### [Text section]
......
Gamble: Is that something you do by assigning specific roles or having committees or meetups — anything specific you do to try to encourage this or foster this type of innovation?
Gaboriault: Yes. A lot of organizations have done things like create a formalized innovation center. We have an innovation team of people, so what we do is obviously there are human beings that have the ability to move to where the problem is and embed themselves. The first piece for us is creating an ability for our folks to be invited to witness the problem. Going back to that innovative team, a great example is our folks in emergency. We run one of the busiest emergency centers on the East Coast. We push upwards of 200,000 ED visits on an annual basis, and so we’ve had some major challenges in terms of how do you operate at that level of scale?
Our folks in emergency leadership were facing a couple of particular problems. There’s a comfort established where they can reach out and say, ‘we’ve got this particular problem,’ and what we do is we actually embed our innovation team inside emergency to basically live, breathe, and understand the problem from multiple dimensions. And then we begin to iterate what might be potential ways we can help solve the problem through a combination of technology and process in conjunction with them. We’ve done that in 10 different ventures. Internally, we’ve been able to do that with our folks in oncology around helping providers better understand pain, symptom presence and intensity for patients. We scaled that solution to heart failure and into behavioral health. We’ve been able to do that in areas around pressure ulcers. We’ve been able to do that in areas around actually capturing handoffs — not just clinical handoffs, but sediment handoff from one provider to another at shift change. We’ve been very effective at leveraging embedded virtual teams inside the problem.
Gamble: It’s a really interesting because there is so much potential, and I’m sure I can almost get at overwhelming that there is so many things that you do want to address and so many outcomes you do want to approve. But in the meantime, there are all these other priorities that the organization has, so I can imagine that that’s where the challenge comes in to play.
......
### [Problem set]
(a) List every clinical area or problem that the interview names as a place where the innovation team's embedded approach was applied.
(b) According to the interview, how many emergency department visits does the organization handle each year?
......
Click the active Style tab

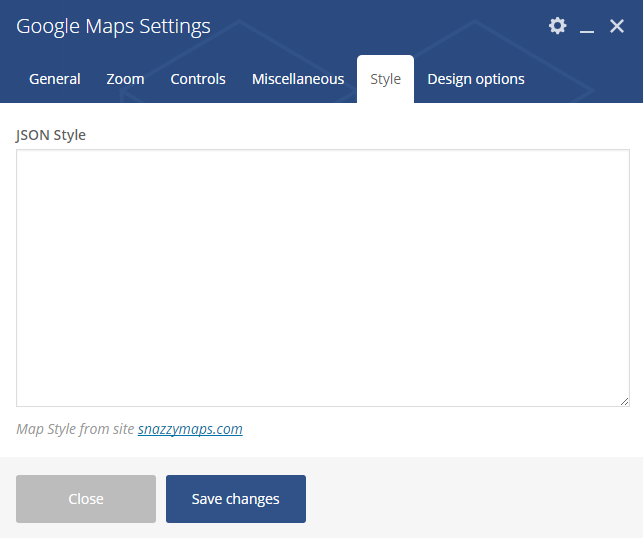coord(385,79)
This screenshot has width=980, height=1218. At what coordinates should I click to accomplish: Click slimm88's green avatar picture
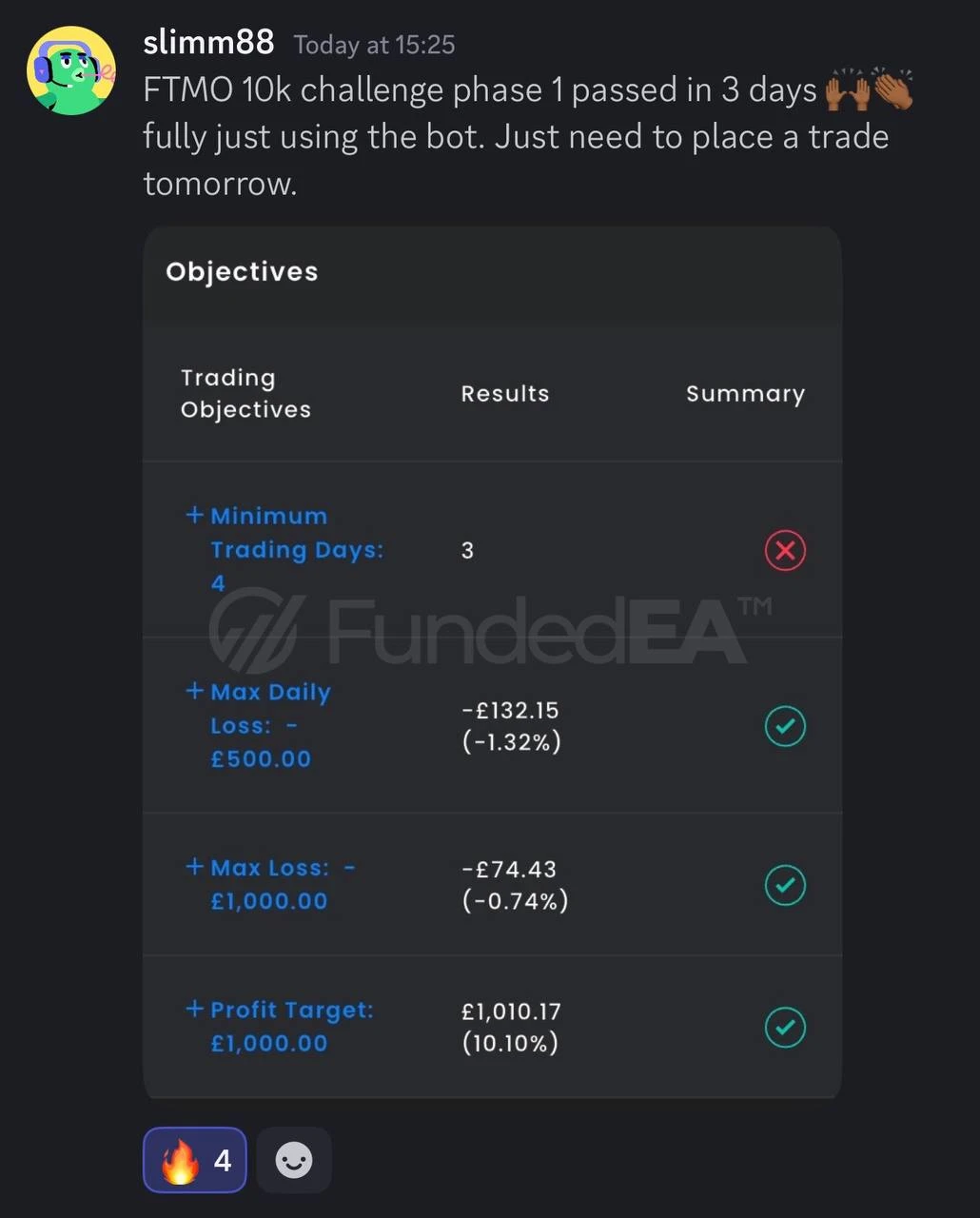(70, 70)
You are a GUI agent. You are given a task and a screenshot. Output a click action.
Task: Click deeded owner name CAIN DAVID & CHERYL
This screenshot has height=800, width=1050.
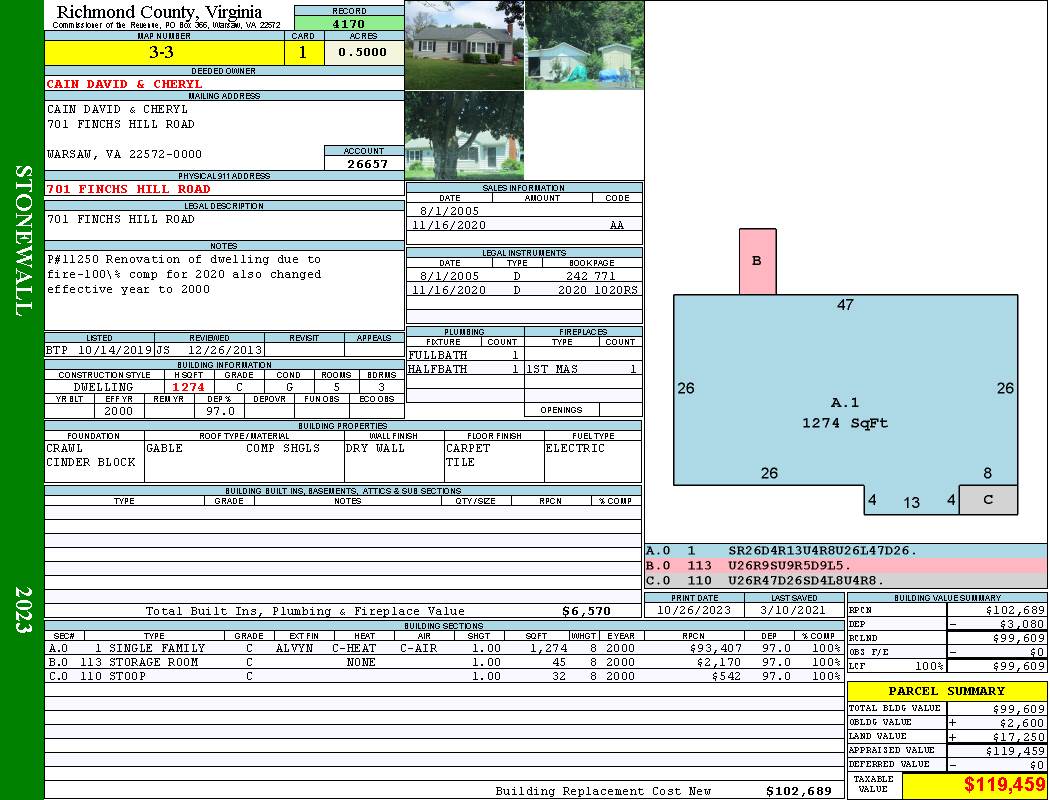tap(124, 84)
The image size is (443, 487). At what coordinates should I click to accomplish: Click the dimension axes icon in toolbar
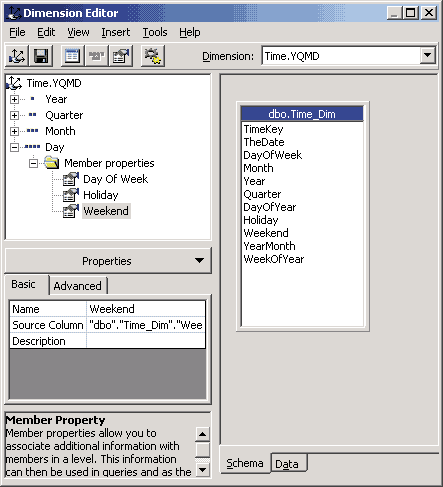pyautogui.click(x=17, y=56)
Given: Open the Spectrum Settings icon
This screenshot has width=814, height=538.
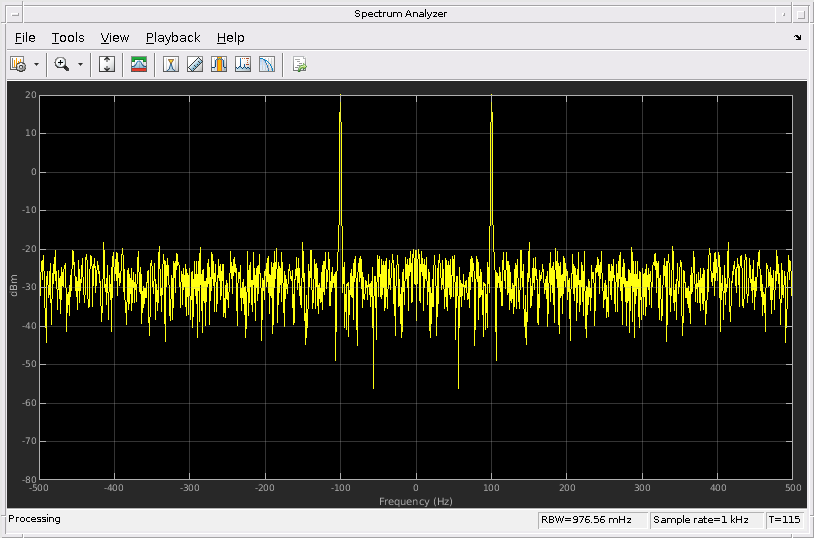Looking at the screenshot, I should click(139, 64).
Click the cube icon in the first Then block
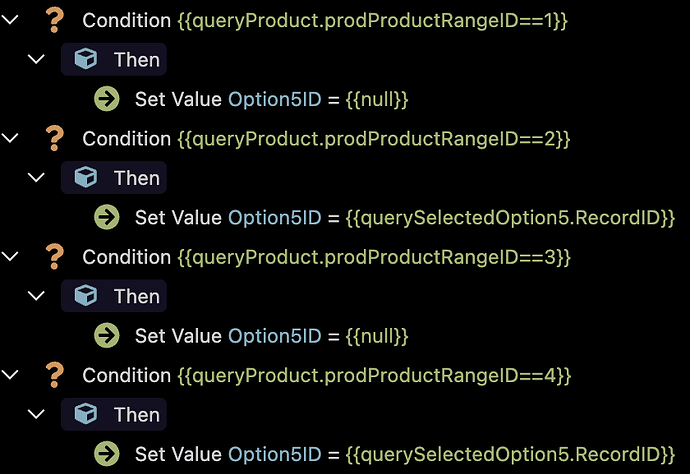The height and width of the screenshot is (474, 690). pos(85,59)
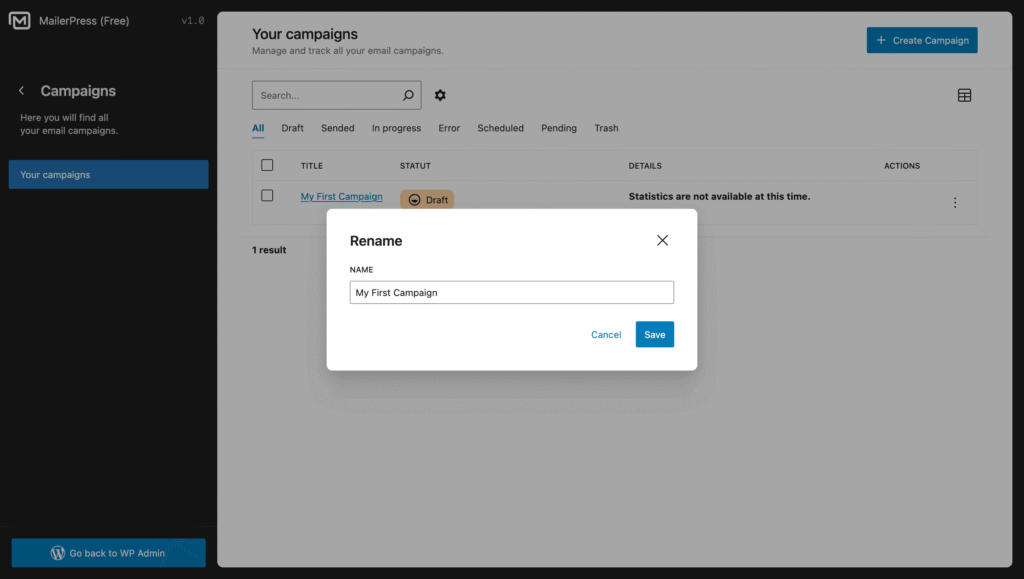The width and height of the screenshot is (1024, 579).
Task: Open the settings gear next to search
Action: 440,96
......
### [Solutions per task]
(a)
- Emergency
- Oncology (pain, symptom presence and intensity)
- Heart failure
- Behavioral health
- Pressure ulcers
- Handoffs between providers at shift change

(b) Upwards of 200,000.